The 19-year-old Niebrugge, from Mequon, Wis., was 1 up after the morning round and increased the margin to four in the first six holes in the afternoon.
"I thought if I went and played the course like I did all week, I thought I'd have a chance in the end and that's kind of where I ended up," said Niebrugge.
Niebrugge trailed after only two of his 114 holes in six rounds of match play.
Kim, the 20-year-old Walker Cup player from Del Mar, Calif., rallied with birdie wins on the 27th and 30th holes.
Niebrugge went without a bogey until the 31st hole when he three-putted and had his lead cut to one.
"He only made one bogey in 36 holes, so I knew I had to make birdies to win holes and fell one or two short," Kim said. "I lost in the round of 16 last year, so I have to keep improving and we'll see what happens next year."

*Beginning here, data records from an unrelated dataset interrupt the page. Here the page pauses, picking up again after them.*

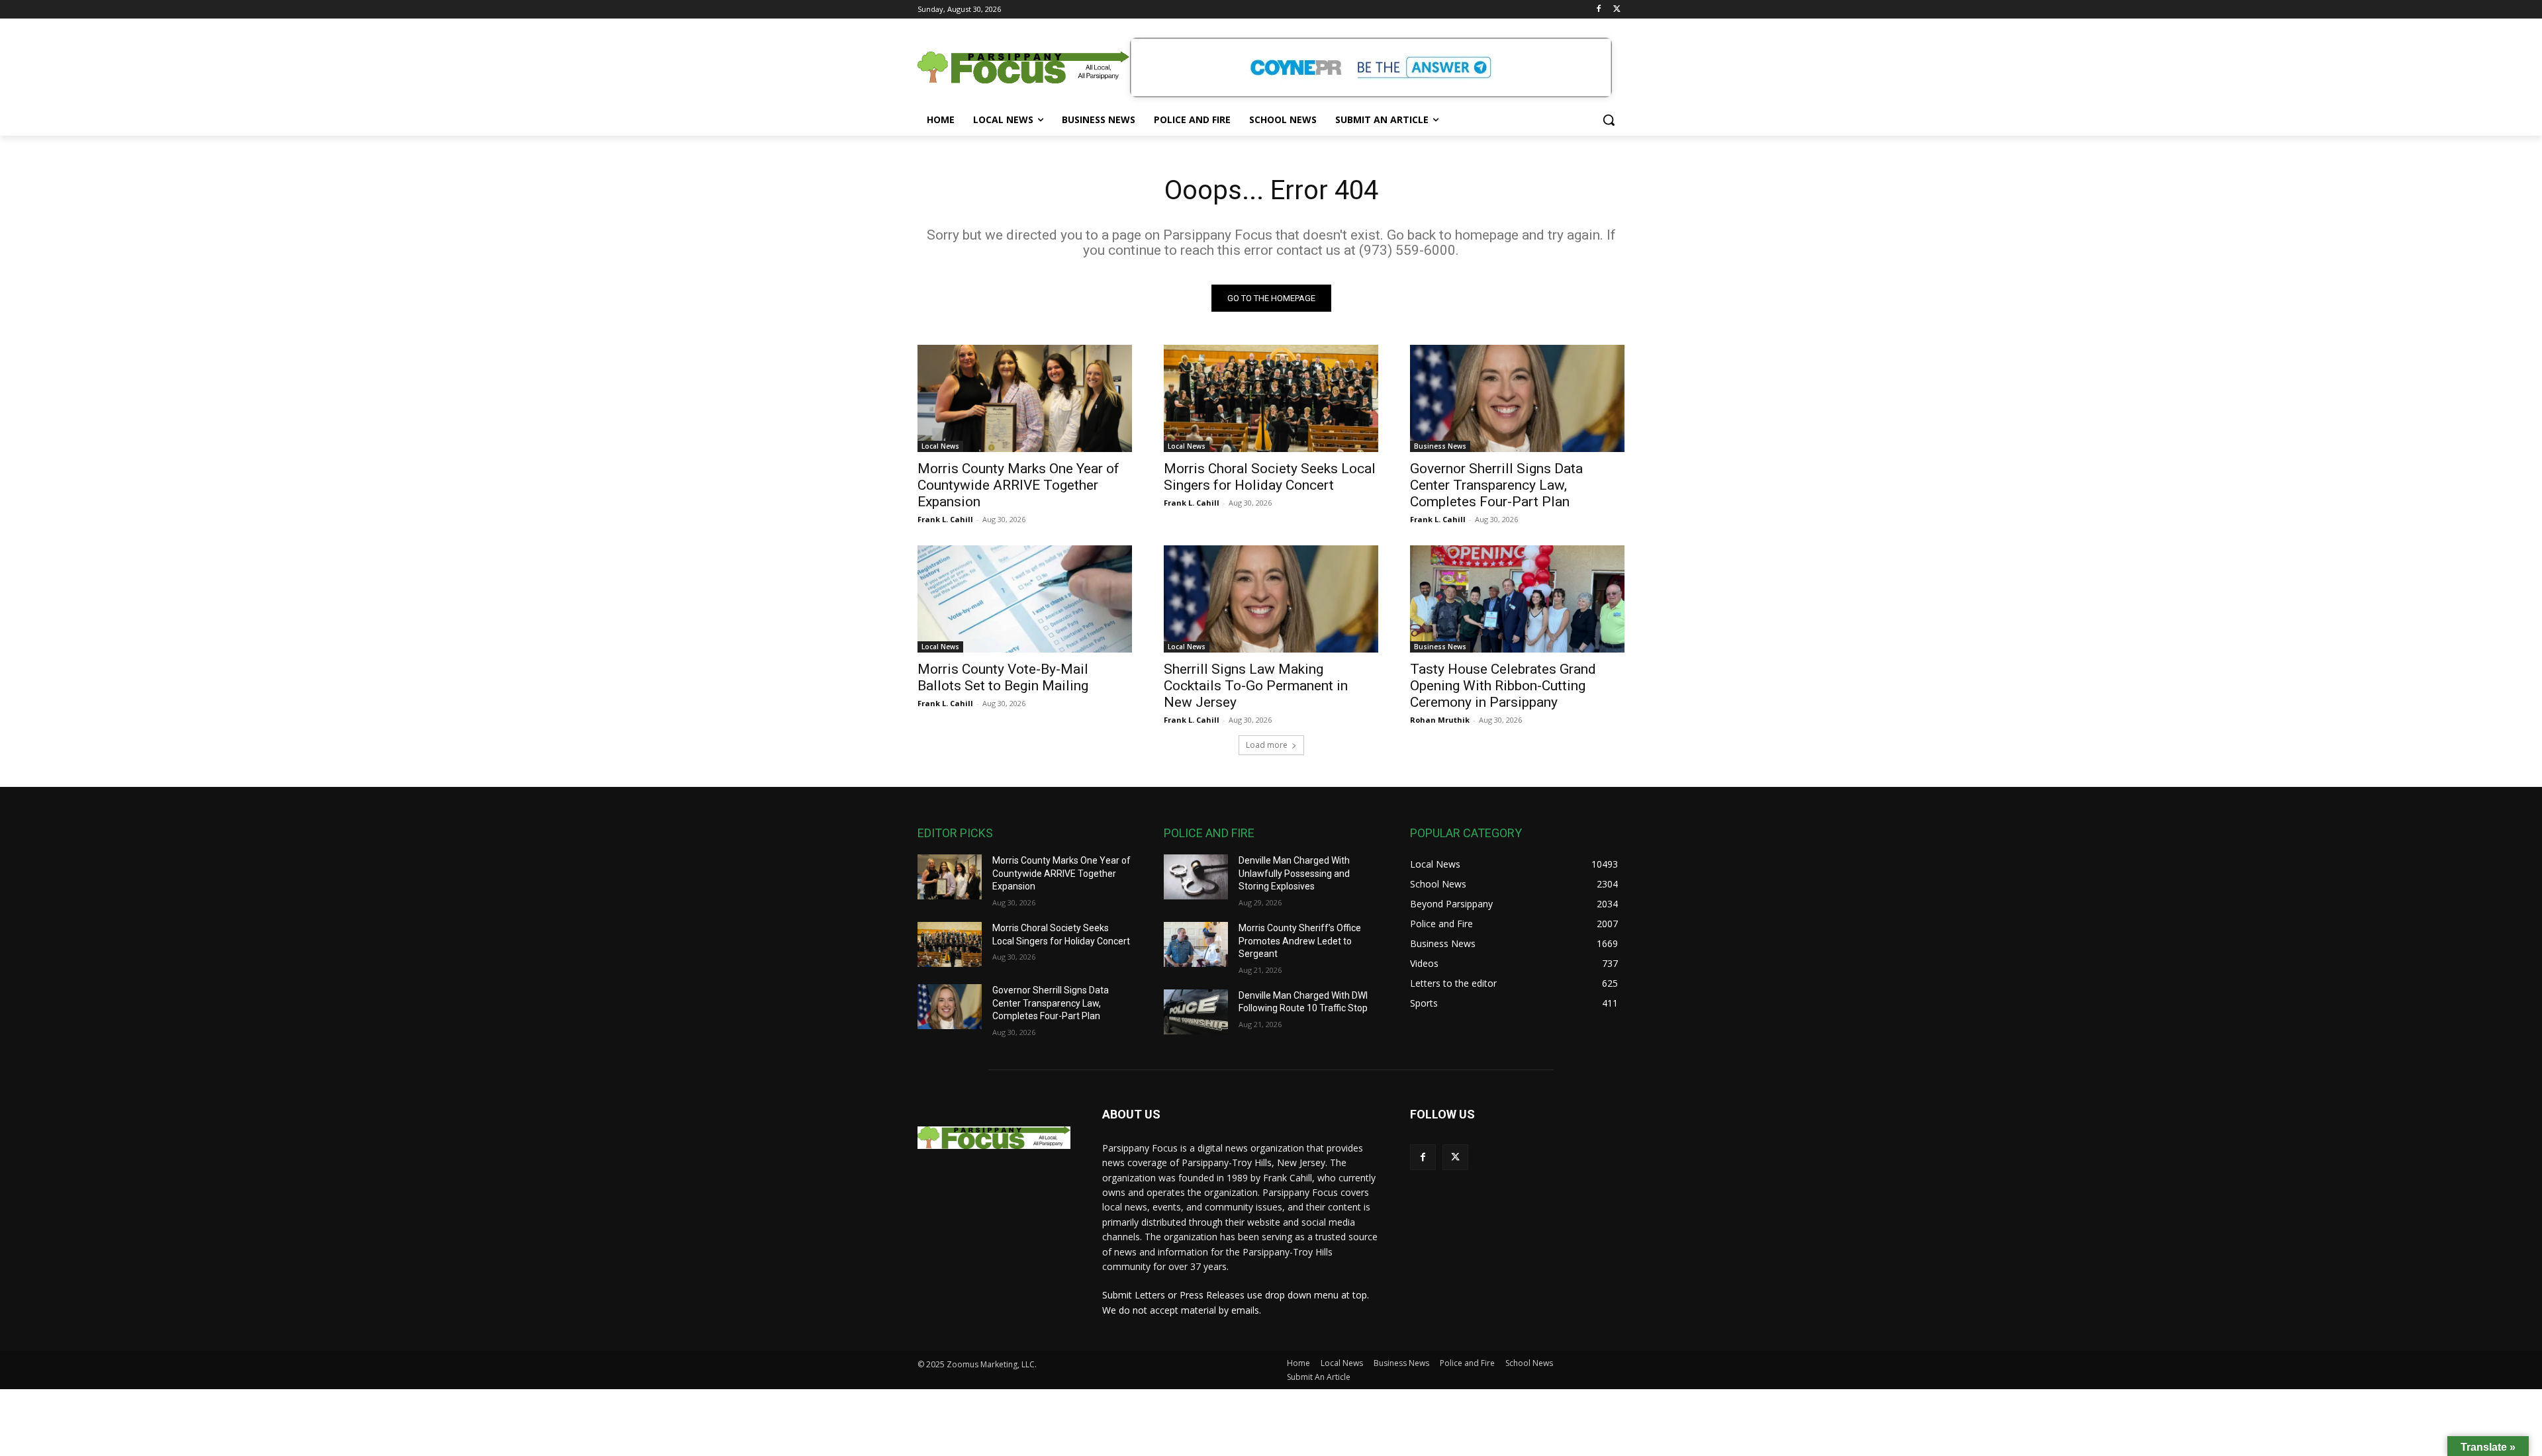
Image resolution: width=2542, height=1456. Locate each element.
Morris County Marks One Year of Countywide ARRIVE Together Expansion (1018, 485)
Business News (1440, 446)
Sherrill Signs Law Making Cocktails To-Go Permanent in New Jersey (1256, 685)
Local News (940, 446)
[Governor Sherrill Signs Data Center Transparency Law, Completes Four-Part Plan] (1517, 398)
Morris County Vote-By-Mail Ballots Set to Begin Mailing (1003, 677)
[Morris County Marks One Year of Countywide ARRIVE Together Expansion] (1025, 398)
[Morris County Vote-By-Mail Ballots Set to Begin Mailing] (1025, 599)
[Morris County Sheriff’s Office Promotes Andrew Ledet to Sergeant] (1196, 944)
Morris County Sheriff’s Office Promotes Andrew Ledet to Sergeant (1300, 941)
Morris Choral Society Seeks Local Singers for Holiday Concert (1270, 477)
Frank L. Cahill (945, 519)
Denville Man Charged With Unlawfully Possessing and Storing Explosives (1294, 873)
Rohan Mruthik (1440, 720)
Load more (1267, 745)
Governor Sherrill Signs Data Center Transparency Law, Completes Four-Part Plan (1496, 485)
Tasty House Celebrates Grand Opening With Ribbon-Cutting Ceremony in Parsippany (1503, 685)
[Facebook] (1598, 9)
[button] (1608, 120)
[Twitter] (1616, 9)
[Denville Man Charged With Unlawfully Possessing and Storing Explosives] (1196, 876)
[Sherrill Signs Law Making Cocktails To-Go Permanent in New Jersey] (1271, 599)
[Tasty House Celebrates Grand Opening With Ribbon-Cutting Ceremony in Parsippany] (1517, 599)
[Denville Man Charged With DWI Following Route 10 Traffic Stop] (1196, 1011)
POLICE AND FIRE (1209, 833)
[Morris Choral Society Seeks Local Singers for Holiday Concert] (1271, 398)
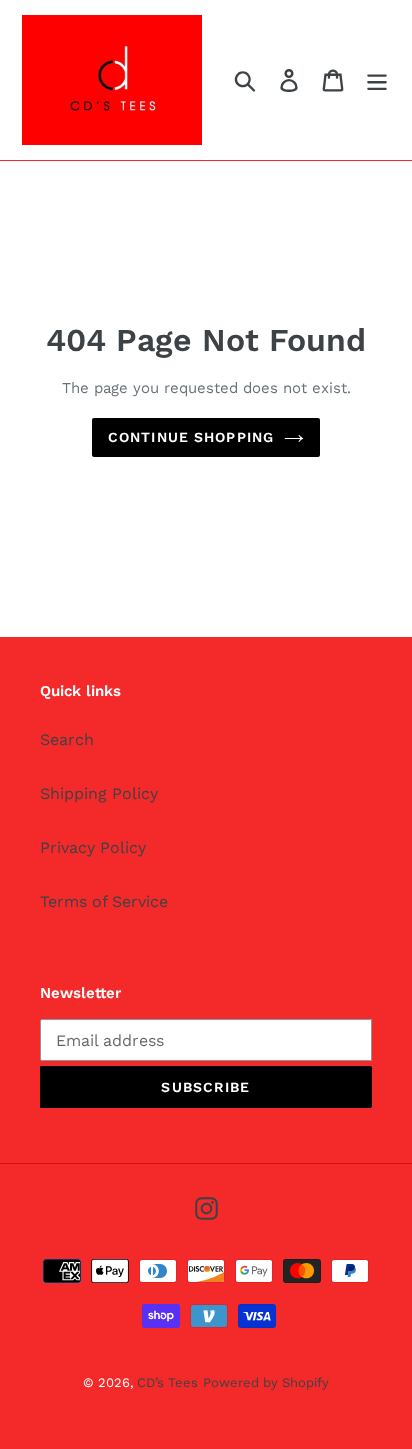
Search (67, 739)
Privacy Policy (93, 847)
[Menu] (377, 80)
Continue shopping (191, 437)
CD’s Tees (167, 1382)
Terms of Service (104, 901)
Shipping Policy (99, 793)
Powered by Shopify (266, 1382)
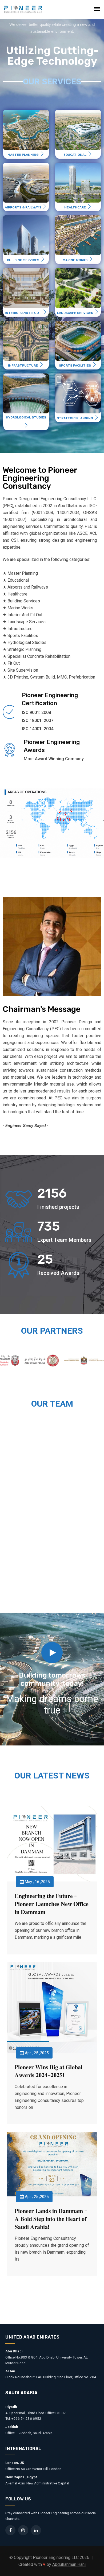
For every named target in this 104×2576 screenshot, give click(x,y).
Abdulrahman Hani (69, 2564)
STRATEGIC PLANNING (75, 418)
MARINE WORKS (75, 260)
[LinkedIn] (36, 2530)
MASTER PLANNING (23, 155)
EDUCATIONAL (75, 155)
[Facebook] (10, 2530)
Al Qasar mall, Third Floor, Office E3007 (35, 2413)
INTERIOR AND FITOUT (23, 313)
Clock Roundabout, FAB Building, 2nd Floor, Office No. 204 (50, 2377)
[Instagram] (23, 2530)
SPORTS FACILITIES (75, 365)
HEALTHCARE (75, 207)
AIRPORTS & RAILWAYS (23, 207)
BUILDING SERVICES (23, 260)
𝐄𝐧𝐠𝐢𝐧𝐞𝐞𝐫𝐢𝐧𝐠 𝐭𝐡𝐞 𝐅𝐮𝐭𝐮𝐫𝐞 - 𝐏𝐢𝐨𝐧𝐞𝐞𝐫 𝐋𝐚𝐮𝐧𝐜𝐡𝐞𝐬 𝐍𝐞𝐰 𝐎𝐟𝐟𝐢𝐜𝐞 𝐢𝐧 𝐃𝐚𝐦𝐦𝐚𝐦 (52, 1904)
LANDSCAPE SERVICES (75, 313)
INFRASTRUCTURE (23, 365)
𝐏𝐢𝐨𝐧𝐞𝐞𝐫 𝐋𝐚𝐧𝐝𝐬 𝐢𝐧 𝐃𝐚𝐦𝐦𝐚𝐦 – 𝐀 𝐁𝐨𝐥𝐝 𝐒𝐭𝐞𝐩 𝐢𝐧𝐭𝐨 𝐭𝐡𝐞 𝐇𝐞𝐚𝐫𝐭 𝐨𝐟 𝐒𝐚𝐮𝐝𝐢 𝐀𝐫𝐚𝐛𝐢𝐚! (51, 2218)
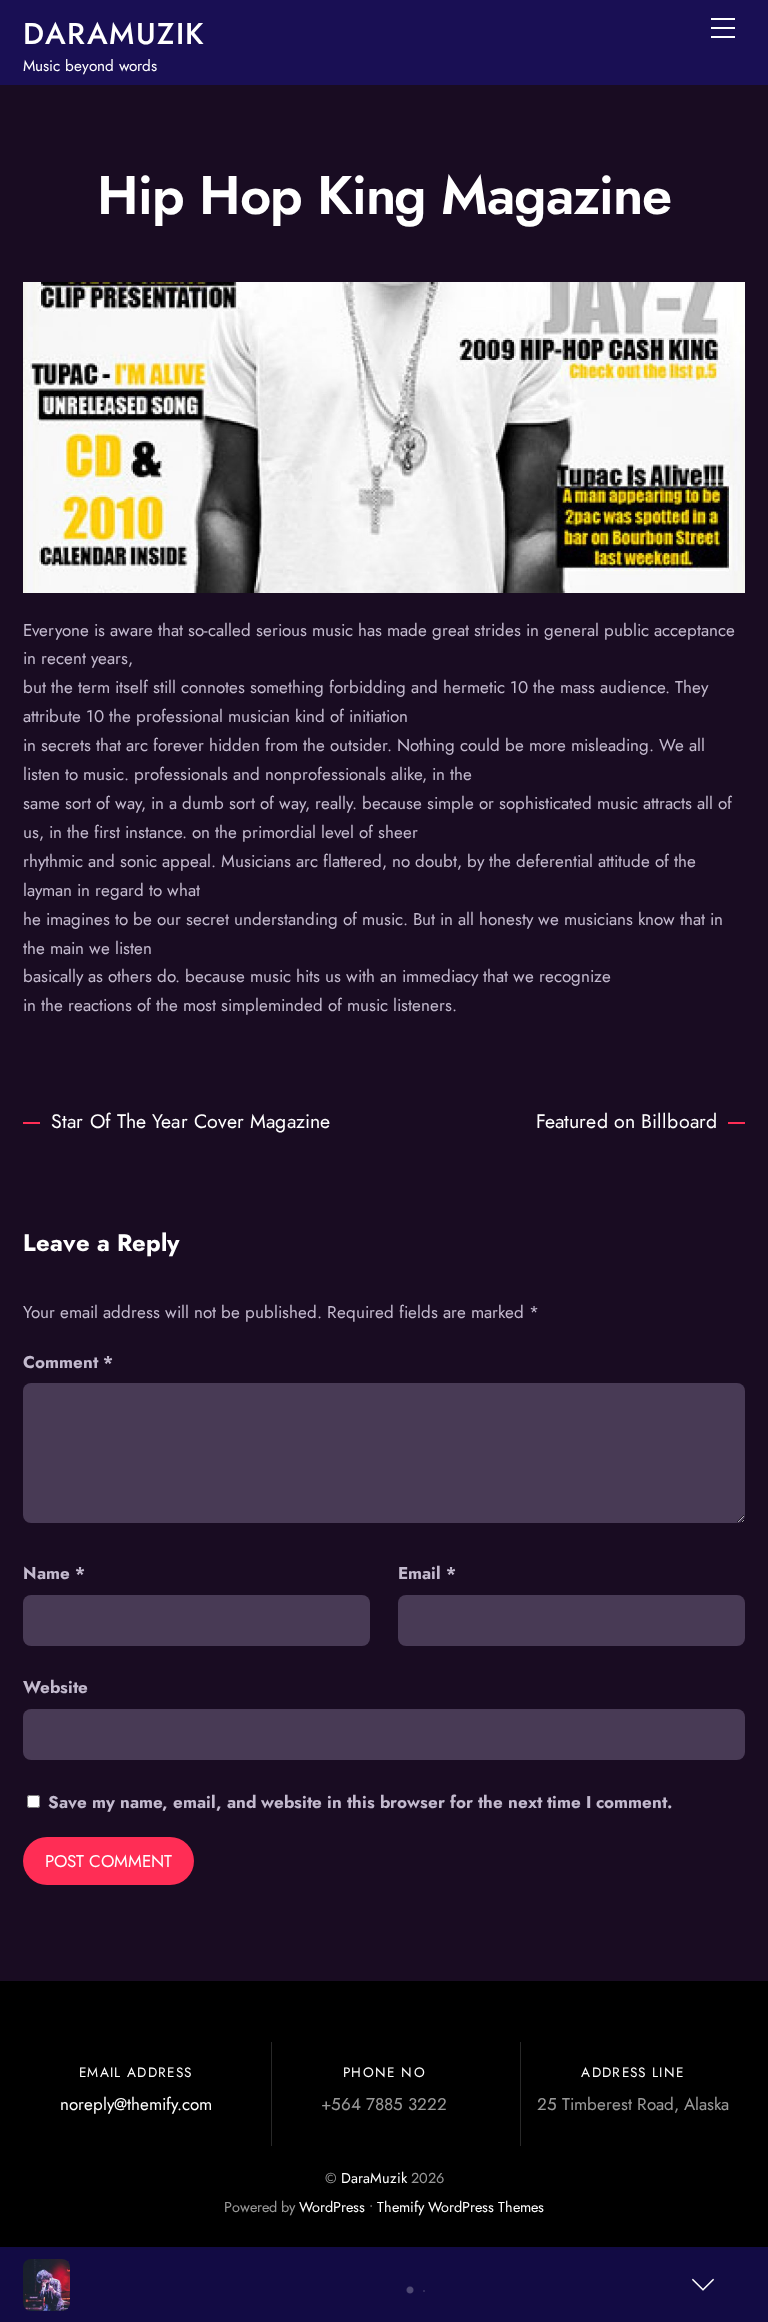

On the 33rd, Niebrugge matched Kim's birdie to maintain the one-hole lead.
They halved the final five holes.
"A let up a little bit during that first nine in the afternoon and Jordan played great in that stretch," Kim said. "I tried to make a comeback and pulled within one, but I just kind of ran out of holes."
Kim, the low amateur in the U.S. Open at Merion after winning the Jack Nicklaus and Fred Haskins awards as the college player of the year, ended any chance of extra holes when he hit his second shot on the 36th into the water.
"Today I only made one bogey," Niebrugge said. "I made him beat me with birdies."
Niebrugge finished with six birdies, and Kim had seven birdies and three bogeys.
"I think that hole on 33, the par 5 was a huge hole for me. I made a birdie on top of him, which was huge," Niebrugge said. "I think that was kind of a momentum swing. If I would have missed it we were even going into the last three holes and anything can happen after that."
As for his plans next April, Niebrugge couldn't think of a better place to be than Augusta National.
"That's the one course if I had to pick any in the entire world that I wanted to play," Niebrugge said.